川崎市岡本太郎美術館(多摩区)は視覚障害者に向けて「アート体験」を提供するため、初めてクラウドファンディング(CF)に挑戦する。同館学芸員の佐藤玲子さんは「ご支援をいただき、美術館に来にくい方が足を運ぶきっかけを作れれば」と思いを話す。
同館は川崎出身の芸術家・岡本太郎氏から約1800点の作品などの寄贈を受け、1999年に開館、10月に開館25周年を迎える。
「芸術は太陽と同様に、すべての人に与えられ、すべての人と共有するべきもの」と考えた岡本太郎氏。その精神を受け継ぎ、3カ月から3歳までの子どもと一緒に美術館を巡れるツアーを月に1回開催。昨年は、認知症の人と、その家族に向け、作品を鑑賞するイベントも初めて行った。
「視覚障害者に向け、安心して来館してもらい、太郎作品に親しむ機会を」との思いから今回、初めてCFに挑戦。CFは川崎市が推進する、誰もが文化芸術に触れて参加できる環境「アート・フォー・オール」の一環でもある。

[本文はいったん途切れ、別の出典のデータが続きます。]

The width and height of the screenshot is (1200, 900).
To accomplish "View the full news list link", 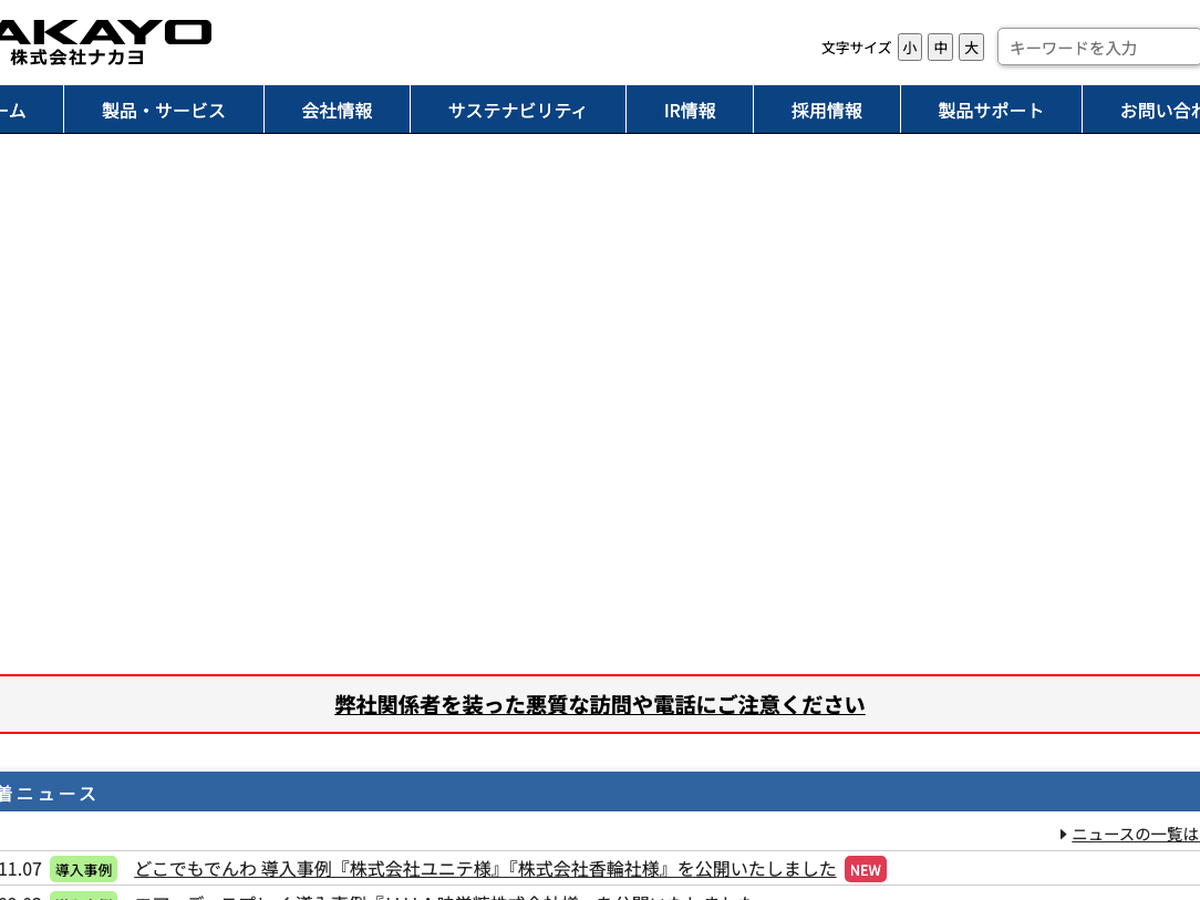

また、ふるさと納税制度を活用して行うCFであることも今回の特徴だ。
3つの取り組み
集めた資金を活用し、点字や触知図で館内を紹介するパンフレットや、触れることで作品の形や輪郭が分かる立体的な紹介カードを作成する予定。佐藤さんは「カードは、実際に触れることで形を知ることができ、イメージが広がり作品への理解も深まる。親しみをもってもらえる」と期待を込める。また、目が見えにくく、生活上の不自由を感じる「ロービジョン」の人に、(株)QDレーザ(川崎区)が開発した網膜に直接映像を投影する視覚支援機器「レティッサオンハンド」を使い、作品を鑑賞するイベントも実施する。
1万円以上寄付すると、市制100周年と開館25周年を記念して、秋頃に開催する展覧会の内覧会に招待。3万円以上の寄付では、「スペシャルバックヤードツアー」と銘打ち、収蔵庫などを巡る企画に申し込める特典(15組30人、申し込み多数の場合、抽選)なども用意するという。